I’ve also found a new favorite activity. Wandering baby clothes stores. I went to the outlet last night to look for some shirts for an upcoming family gathering. But there happens to be a Gymboree outlet and a Carters Store there too. I went into both to poke around and see what outlet prices work out to. (Gymboree had some good deals, but I’ve seen better prices on the Carter’s stuff at BRU and Kohl’s.) What I LOVE about this though, is that I can talk about baby stuff and being pregnant and 10 years of trying and whether it’s a boy or a girl, and THEY DON’T MIND. Not only do the shopgirls not mind, they seem to be interested in what I’m saying and will actually converse with me!! (Yeah, I know – they’re hoping I’ll buy something… but I really don’t think that ladies who are giving me their names and reaching out to hug me as I’m leaving are being completely insincere.) It is SO NICE to find someone – ANYONE who will let me talk about this stuff without making me feel like I’m boring/annoying them.

I guess being pregnant is a lot like planning a wedding. It’s the most exciting, all-consuming thing in your life. And no one cares even remotely as much as you do. You find yourself craving to talk about the minutia of the whole journey, and since you’re researching everything – your mind is bursting with new information and ideas. But within 30 seconds of bringing it up, everyone’s eyes glaze over and they start scanning the room for methods of escape. I think everyone forgets pretty quickly what it’s like to be pregnant for the first time.

So I’m taking full advantage of shopgirls at baby stores.

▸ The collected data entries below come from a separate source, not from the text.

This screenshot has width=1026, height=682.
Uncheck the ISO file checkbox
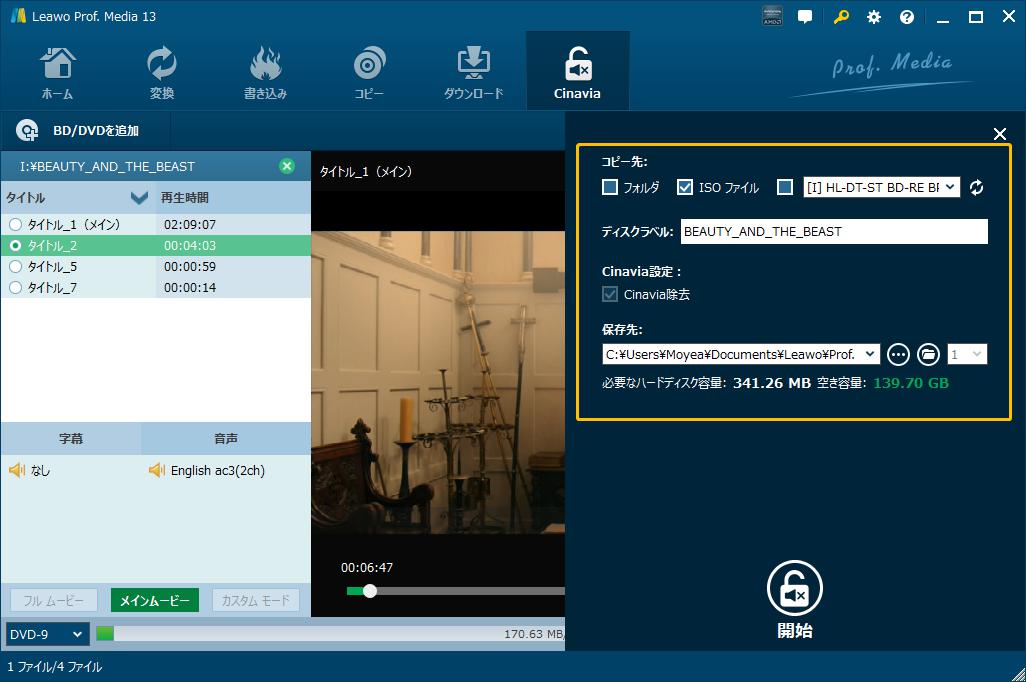(685, 187)
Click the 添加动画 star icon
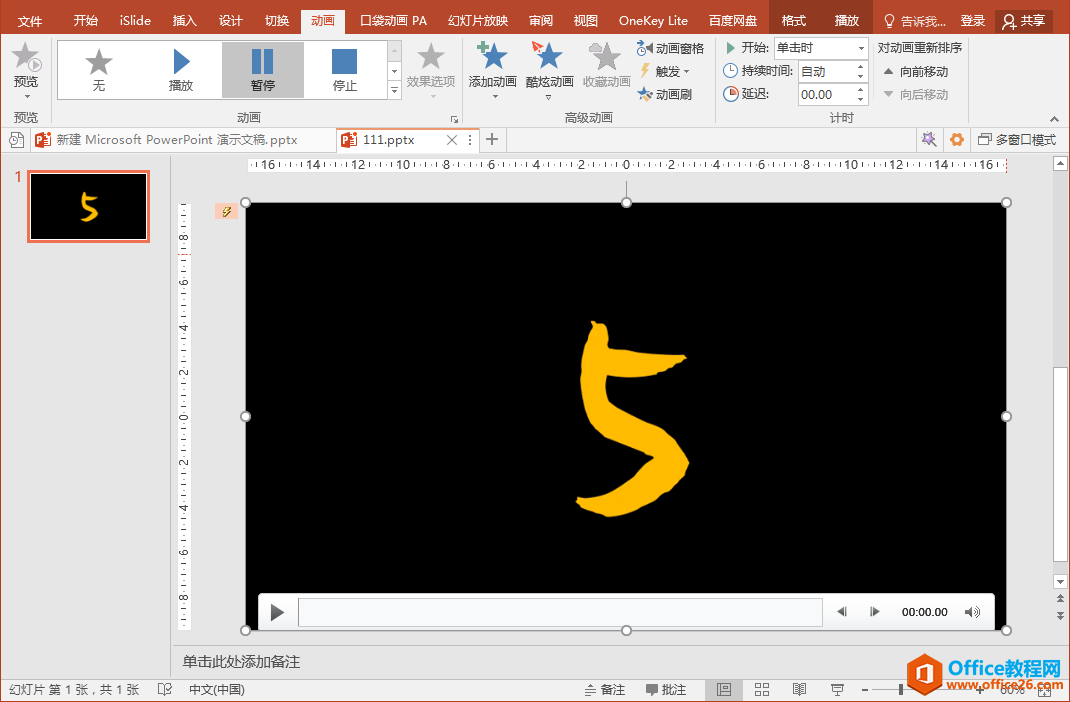The image size is (1070, 702). (492, 57)
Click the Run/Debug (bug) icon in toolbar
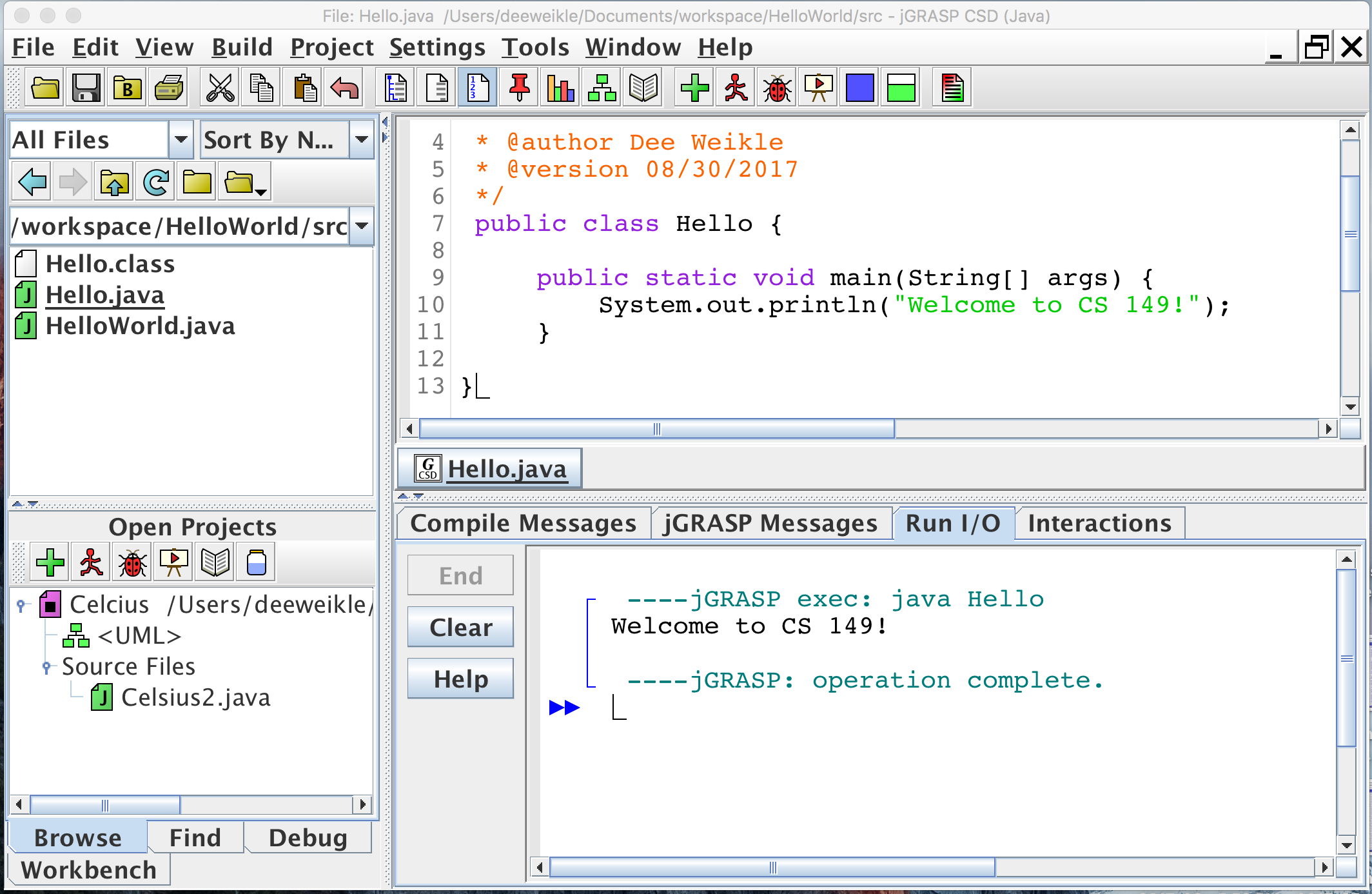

I’m not buying anything yet (I bought one clearanced pack of adorable onsies at Target on Thursday, but that’s all the baby clothes I’ve bought.) But it’s just so great to walk into a store like that and not be choking back tears or feeling an icy stab in the heart. It’s like I’m finally a member of some secret club, and they’ve got really adorable swag. (OMG, little onsies with monkeys and dinosaurs on them!!)

But speaking of clothing, I’m continuing my quest to find maternity clothing for me. I’ve found three websites that seem to carry maternity bras in a size that will be appropriate for me at the end of all of this. Even better, they seem to have really reasonable prices too. Maternity clothes are another story. The “plus size” maternity fashions fit me now. I’ve got room to grow in them, but I doubt they’ll be cutting it in June. But before that, we have a Gorman family gathering for Paul’s grandmother’s memorial service in mid-April. It’s in Orange County, and there will be a lot of family there. I’ll be 27 weeks (6.5 months) by then and hopefully showing. I want to find outfits that will make me look more pregnant than fat. (I know, tall order.) I found a couple of pretty good tops last night, but I’m still looking. I want to make a nice impression on the family as Paul’s wife. Not that I haven’t met them all before… just wanna make carrying our baby look good. I don’t want to be sloppy. Ah well. If this is the worst thing I have to deal with, I’ve got it easy.